Overall, 80 percent of Americans support free speech without government-imposed restrictions, according to Scott Rasmussen’s national survey from early June.
Only 9 percent of Americans said the government should decide which speech is permissible, and 11 percent were not sure how the government should treat speech.
Freedom of speech fared better among Republicans than Democrats, men than women, the elderly than the young, whites than non-whites, college-educated than non-college-educated, and rural than suburban and urban Americans.
Every demographic group, however, expressed at least 70 percent support for unregulated free speech.
Ninety-one percent of Republicans—the highest percentage for any group—said the government should allow free speech, compared to 5 percent who said the government should regulate speech.
Four percent of Republicans were unsure.
Only 71 percent of Democrats said the government should allow free speech, while 13 percent thought that the government should regulate speech.
Sixteen percent of Democrats were unsure.
Scott Rasmussen found in February that 49 percent of Americans considered government restrictions on free speech a greater threat to the nation than dishonest or false news.
Thirty-eight percent of Americans said they worry more about fake news than censorship and regulation. Thirteen percent were unsure.

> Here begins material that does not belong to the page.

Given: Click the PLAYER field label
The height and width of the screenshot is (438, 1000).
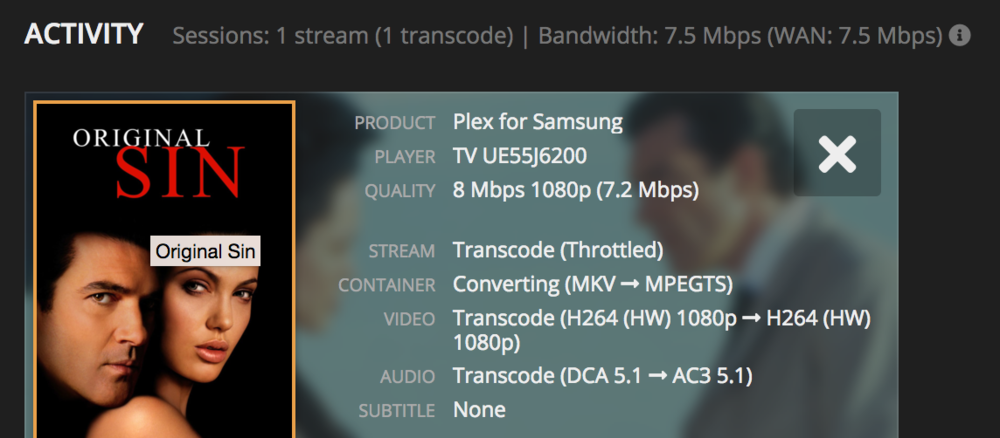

Fake news has dominated the corporate media’s headlines for years, but American voters do not seem inclined to believe dishonest reporting.

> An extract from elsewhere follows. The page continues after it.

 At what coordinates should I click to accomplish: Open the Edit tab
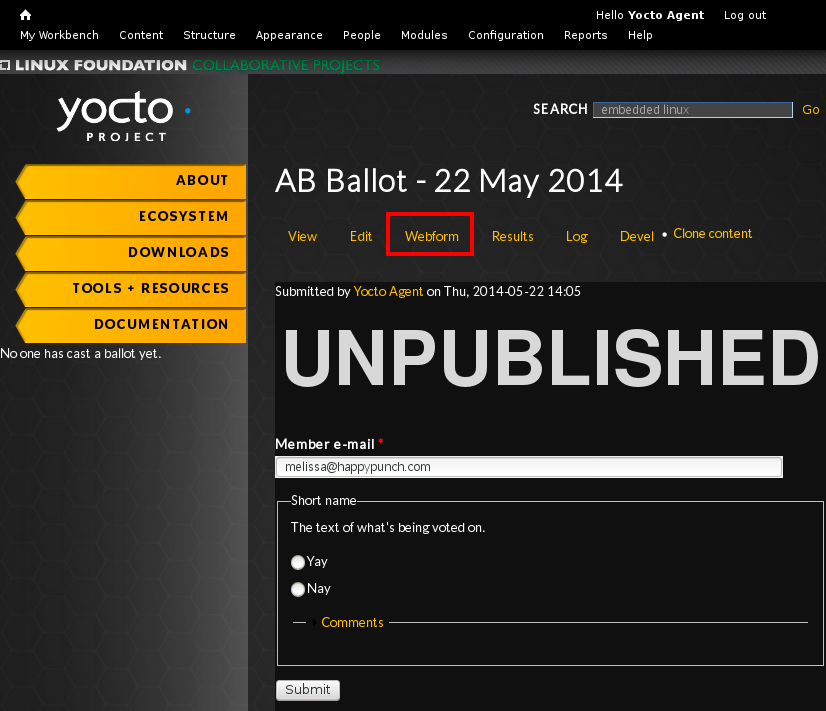[x=360, y=236]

For the past year, media companies either censored or belittled anyone who thought that COVID-19 originated in and escaped from the Wuhan Institute of Virology.
Yet, 66 percent of Americans believe the virus came from the lab.
In part, Americans may distrust any government effort to regulate speech because they do not believe it serves their interests.
Fifty-nine percent of Americans said the federal government primarily serves its own interests.
Only 34 percent of Americans said the federal government protects freedom, equality, and self-governance.